Solid, reliable, fast. This is a surefire way to get every single piece of information from the lecturer, regardless of how fast they speak, trust me, necessity is the mother of all WPM records. It seems like a great option because : 

  • You’ll have your notes everywhere 
  • The Cloud is totally a thing now 
  • Lecture slides are online now so you can annotate that, no more printing! 

But, it isn’t perfect. For one, I found that I ended up mindlessly transcribing the lecture. Sometimes I paid attention, but it became a slight obsession to try and scrape everything possible to avoid having to look over it later, which is ironic really because thats exactly what I need to do to actually learn the material, not just make the prettiest notes. 

If you use a laptop, make sure your notes are nice and easy to read for when you’re cramming for finals, and make sure to include what the lecturer wants you to know, not just what you think is important, this does save you time! One thing I’ve found useful too is not jumping off the seat the instant you finish taking notes and go out, but to make flashcards and stuff of the important bits, or at least read it over again! 

The notepad 

This is a new thing for me this year.
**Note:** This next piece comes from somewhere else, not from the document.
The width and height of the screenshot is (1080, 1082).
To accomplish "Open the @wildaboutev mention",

I took notes on my laptop for the last two years, and for the first I used to write paper “neats” but that took a really long time, almost 2 hours per lecture, which was just impractical. But: 

  • You can draw diagrams (and doodle!) 
  • It’s more natural
  • You pay attention more because you can only write a precious few words down at any one time, so you try to tailor the information into a succinct, well, note form! 
  • Paper feels good 

After making the transition from transcribing everything word for word and discovering bullet points for my laptop notes, I managed this term to get pretty efficient at taking notes longhand in lectures. It is hard and definitely I’m writing less, but I think the quality of notes is slightly better, and writing out the neat revision notes out by hand is also a really good way as reading back paper notes is a lot less strenuous than looking at a screen. 
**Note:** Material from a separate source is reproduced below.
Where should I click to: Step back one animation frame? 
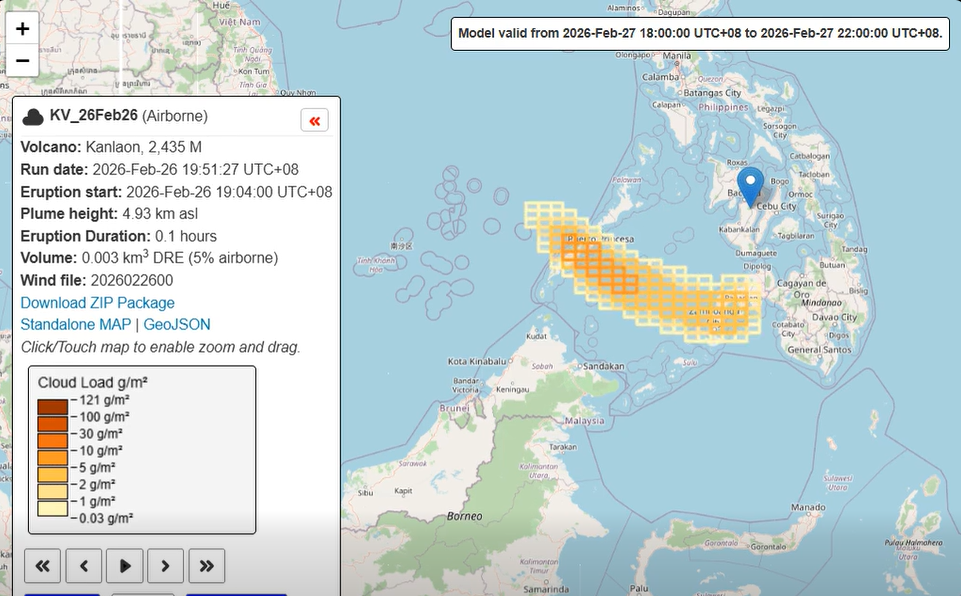[84, 565]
It is stressful carrying around lots of bits of paper, and it’s definitely expensive in terms of good paper and pens, but I guess it is nicer. One happy bonus is the fact that I get less distracted during the momentary lulls in a lecture, which is good! And the actual process of writing helps you stay more awake. 

Revision

One error I made this year was, essentially, undoing all my yearlong work by re-writing my notes out once I made the switch to paper. This isn’t ideal for a number of reasons, one being that I still ended up mindlessly transcribing, rather than actually committing to memory. Ok, so some did go in, especially when you spend insane amounts of time trying to draw the hippocampus! But it is nothing on associative learning and repetition (boy, if only learning about learning helped me learn) as the latter drills it into your mind. 

Flash cards are a stalwart that I’ve returned to, they definitely work, but can be a pain once you build up stacks and stacks; making them is addictive, studying them isn’t! 
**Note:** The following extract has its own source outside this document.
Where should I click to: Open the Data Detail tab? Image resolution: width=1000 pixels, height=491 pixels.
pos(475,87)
Revising in groups is also a great option, if you’ve got similarly minded friends, you’ve just gotta be wary that the distraction factor increase exponentially for every extra person, is multiplied by a factor of 75 if you decide to study outside, and if there is a frisbee or a set of speakers within a mile of your patch of grass, all hope is gone. 

If I manage to crack the formula sometime within the next four years, I’ll let you know!